What's next, an "emergent" synagogue movement, where hip meets ancient and everyone gets to make up his or her own tradition? You bet. Read the whole story. The details all fit. Oprah goes Shabbat.

* Over on the editorial page, Eileen McNamara took a stab at the ongoing debate about that UCC vs. the Normal Churches advertisement (click here for the LeBlanc-ian take on this). Once again, we have the same doctrinaire take on the controversy -- arguing that Bush-friendly forces in the shadows had zapped the ads because of the gay-rights thrust.

The latest act of fealty to the conservatism now in vogue in Washington is the refusal of CBS and NBC to run an ad from a mainstream Christian denomination on the grounds that its message could generate controversy and be perceived as "advocacy advertising." (ABC does not accept any religious advertising.) The networks say that they refuse such ads as a matter of policy, although they certainly showed no reluctance to run advocacy political ads this fall that were both inflammatory and false.
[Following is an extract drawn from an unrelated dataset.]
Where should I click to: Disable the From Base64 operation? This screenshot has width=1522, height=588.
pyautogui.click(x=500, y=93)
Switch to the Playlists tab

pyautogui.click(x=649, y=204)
The radical notion promoted by the 30-second commercial from the United Church of Christ is inclusiveness, an idea deemed controversial because it encompasses gay people, the pariahs of the conservative-values crowd in the ascendancy this post-election season. Never mind that the disputed ad could not be more innocuous.

Here at GetReligion, we want to see the ads in prime time immediately. We are pro-free speech on these things. Run these ads in tandem with spots by Exodus International and other religious groups that cause nightmares for cautious media executives.

However, the gay angle misses the point. McNamara is right that there is nothing blatant in the ad's imagery that pushes homosexuality. It is very low-key. What the ads do proclaim is that the UCC is not racist, which clearly says that other churches are racist. She is right that the networks are too timid. But she misses the point. The hottest button in the ad was race, not sexual orientation.

* And finally, I mention another story simply because I was morally outraged by it. The Tropical Life section of the paper had, on its cover, what has to be the DEFINITIVE South Florida-South Beach trend story. You could say there was a ghost in it, since the story totally avoids asking any moral questions about an issue that raises all kinds of moral questions. You could say the same thing about feminist questions, by the way.

What is the issue? Should parents give their teen-aged daughters breast implants as high-school graduation gifts? Yes, the story has lots of art and people quoted on the record. Check it out. Where is Focus on the Family or Ms. magazine? Am I out of line on this one?